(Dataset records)

- - -

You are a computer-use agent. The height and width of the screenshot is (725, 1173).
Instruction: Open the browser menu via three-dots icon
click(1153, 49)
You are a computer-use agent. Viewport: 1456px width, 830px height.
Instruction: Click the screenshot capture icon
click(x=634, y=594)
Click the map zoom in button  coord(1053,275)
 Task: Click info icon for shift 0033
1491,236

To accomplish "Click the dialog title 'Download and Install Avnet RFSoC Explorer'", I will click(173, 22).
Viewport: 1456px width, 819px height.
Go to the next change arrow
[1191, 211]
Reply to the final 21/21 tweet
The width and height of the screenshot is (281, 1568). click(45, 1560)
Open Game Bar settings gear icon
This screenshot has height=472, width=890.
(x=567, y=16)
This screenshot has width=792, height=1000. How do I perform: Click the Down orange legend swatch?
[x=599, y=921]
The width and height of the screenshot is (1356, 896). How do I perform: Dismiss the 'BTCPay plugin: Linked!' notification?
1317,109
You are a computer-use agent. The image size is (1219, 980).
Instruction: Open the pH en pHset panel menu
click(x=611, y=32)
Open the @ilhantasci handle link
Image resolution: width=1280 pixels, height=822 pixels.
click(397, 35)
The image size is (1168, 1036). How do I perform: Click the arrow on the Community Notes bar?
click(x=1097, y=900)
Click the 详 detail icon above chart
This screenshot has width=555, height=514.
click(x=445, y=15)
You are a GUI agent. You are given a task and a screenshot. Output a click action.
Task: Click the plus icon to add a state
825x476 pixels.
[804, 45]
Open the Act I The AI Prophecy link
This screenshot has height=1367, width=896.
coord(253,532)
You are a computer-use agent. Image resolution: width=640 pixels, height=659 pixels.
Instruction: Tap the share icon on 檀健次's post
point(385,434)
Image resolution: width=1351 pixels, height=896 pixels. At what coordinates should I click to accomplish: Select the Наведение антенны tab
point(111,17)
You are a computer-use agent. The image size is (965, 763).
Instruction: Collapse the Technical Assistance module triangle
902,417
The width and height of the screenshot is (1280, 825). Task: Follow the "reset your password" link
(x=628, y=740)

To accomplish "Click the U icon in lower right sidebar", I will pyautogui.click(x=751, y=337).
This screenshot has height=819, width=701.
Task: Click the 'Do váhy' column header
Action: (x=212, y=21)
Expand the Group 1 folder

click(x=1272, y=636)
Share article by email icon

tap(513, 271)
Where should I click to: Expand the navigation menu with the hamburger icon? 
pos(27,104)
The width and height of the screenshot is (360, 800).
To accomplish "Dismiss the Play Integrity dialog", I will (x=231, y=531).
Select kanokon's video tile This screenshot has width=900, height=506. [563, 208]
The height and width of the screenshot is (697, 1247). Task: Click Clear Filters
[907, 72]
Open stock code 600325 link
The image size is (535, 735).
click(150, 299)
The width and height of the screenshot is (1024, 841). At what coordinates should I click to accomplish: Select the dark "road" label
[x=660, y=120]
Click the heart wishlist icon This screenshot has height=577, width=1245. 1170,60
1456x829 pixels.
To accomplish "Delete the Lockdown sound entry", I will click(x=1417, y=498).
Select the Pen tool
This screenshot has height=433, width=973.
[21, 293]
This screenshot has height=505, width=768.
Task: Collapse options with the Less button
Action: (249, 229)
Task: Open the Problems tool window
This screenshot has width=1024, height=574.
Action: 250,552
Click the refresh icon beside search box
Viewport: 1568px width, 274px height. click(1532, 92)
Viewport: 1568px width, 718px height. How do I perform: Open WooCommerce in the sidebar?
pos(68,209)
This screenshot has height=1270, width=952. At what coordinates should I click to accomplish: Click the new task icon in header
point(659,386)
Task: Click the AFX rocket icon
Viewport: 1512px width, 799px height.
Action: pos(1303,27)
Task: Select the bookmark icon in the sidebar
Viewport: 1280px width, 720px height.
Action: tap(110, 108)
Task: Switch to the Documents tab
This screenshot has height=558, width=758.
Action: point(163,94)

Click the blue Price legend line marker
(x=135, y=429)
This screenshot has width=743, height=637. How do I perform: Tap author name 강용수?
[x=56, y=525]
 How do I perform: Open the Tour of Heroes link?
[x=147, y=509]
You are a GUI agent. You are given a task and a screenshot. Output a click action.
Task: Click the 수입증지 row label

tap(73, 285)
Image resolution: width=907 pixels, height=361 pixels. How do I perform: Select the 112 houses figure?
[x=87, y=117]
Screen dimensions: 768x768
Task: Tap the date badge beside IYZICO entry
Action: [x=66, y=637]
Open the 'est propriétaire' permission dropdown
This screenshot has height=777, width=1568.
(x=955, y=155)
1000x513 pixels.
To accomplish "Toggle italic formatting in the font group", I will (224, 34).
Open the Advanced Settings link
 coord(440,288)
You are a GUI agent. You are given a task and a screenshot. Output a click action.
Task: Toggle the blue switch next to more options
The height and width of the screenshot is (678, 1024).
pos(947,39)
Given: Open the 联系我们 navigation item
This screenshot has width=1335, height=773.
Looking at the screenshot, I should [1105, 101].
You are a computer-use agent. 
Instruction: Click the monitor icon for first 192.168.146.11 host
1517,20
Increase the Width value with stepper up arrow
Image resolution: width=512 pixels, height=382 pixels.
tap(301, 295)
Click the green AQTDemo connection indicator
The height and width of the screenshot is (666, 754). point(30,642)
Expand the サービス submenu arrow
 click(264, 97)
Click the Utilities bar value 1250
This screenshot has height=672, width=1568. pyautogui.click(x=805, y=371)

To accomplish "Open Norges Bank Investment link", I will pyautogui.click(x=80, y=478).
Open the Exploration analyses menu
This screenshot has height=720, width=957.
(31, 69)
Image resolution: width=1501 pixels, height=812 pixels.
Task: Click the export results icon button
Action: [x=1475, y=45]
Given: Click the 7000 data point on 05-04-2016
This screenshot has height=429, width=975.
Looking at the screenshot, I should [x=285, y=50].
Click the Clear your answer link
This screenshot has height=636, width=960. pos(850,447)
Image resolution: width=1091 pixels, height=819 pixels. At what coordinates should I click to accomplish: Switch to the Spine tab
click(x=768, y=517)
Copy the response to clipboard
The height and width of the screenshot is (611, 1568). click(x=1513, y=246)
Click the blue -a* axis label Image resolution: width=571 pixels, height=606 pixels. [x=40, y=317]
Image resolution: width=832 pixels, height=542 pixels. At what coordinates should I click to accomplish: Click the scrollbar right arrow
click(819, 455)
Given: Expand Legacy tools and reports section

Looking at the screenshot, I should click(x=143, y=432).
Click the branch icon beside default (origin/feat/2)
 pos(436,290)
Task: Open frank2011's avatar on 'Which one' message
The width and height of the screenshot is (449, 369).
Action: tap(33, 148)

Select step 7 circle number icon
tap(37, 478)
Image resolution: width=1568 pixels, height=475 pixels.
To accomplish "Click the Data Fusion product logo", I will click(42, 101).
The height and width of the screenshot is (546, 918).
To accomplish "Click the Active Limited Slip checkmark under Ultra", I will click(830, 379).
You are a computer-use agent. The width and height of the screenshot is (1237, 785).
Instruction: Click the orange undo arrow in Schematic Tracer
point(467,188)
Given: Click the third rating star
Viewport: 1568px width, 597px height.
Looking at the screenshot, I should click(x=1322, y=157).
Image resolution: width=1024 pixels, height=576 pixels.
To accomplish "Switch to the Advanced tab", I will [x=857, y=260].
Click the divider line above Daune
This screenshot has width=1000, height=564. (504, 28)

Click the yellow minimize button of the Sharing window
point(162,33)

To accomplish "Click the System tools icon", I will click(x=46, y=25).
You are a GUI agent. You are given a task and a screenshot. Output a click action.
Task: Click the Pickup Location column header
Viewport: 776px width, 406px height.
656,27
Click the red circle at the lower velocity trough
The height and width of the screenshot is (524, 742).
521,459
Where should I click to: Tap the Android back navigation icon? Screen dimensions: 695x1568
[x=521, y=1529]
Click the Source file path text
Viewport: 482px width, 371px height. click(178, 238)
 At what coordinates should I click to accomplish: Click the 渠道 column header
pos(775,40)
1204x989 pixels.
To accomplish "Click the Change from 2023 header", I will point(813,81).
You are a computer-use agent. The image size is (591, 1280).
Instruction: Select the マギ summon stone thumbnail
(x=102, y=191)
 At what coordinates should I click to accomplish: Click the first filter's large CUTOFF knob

- - -

#### TASK STATEMENT:
In the entries above, the lines between the one holding "This screenshot has width=555, height=514." and the one holding "1456x829 pixels.", inclusive, are to be printed exactly as written, and those alone.

#### ANSWER TO THIS TASK:
This screenshot has width=555, height=514.
click(x=445, y=15)
You are a GUI agent. You are given a task and a screenshot. Output a click action.
Task: Click the plus icon to add a state
825x476 pixels.
[804, 45]
Open the Act I The AI Prophecy link
This screenshot has height=1367, width=896.
coord(253,532)
You are a computer-use agent. Image resolution: width=640 pixels, height=659 pixels.
Instruction: Tap the share icon on 檀健次's post
point(385,434)
Image resolution: width=1351 pixels, height=896 pixels. At what coordinates should I click to accomplish: Select the Наведение антенны tab
point(111,17)
You are a computer-use agent. The image size is (965, 763).
Instruction: Collapse the Technical Assistance module triangle
902,417
The width and height of the screenshot is (1280, 825). Task: Follow the "reset your password" link
(x=628, y=740)

To accomplish "Click the U icon in lower right sidebar", I will pyautogui.click(x=751, y=337).
This screenshot has height=819, width=701.
Task: Click the 'Do váhy' column header
Action: (x=212, y=21)
Expand the Group 1 folder

click(x=1272, y=636)
Share article by email icon

tap(513, 271)
Where should I click to: Expand the navigation menu with the hamburger icon? 
pos(27,104)
The width and height of the screenshot is (360, 800).
To accomplish "Dismiss the Play Integrity dialog", I will (x=231, y=531).
Select kanokon's video tile This screenshot has width=900, height=506. [563, 208]
The height and width of the screenshot is (697, 1247). Task: Click Clear Filters
[907, 72]
Open stock code 600325 link
The image size is (535, 735).
click(150, 299)
The width and height of the screenshot is (1024, 841). At what coordinates should I click to accomplish: Select the dark "road" label
[x=660, y=120]
Click the heart wishlist icon This screenshot has height=577, width=1245. 1170,60
1456x829 pixels.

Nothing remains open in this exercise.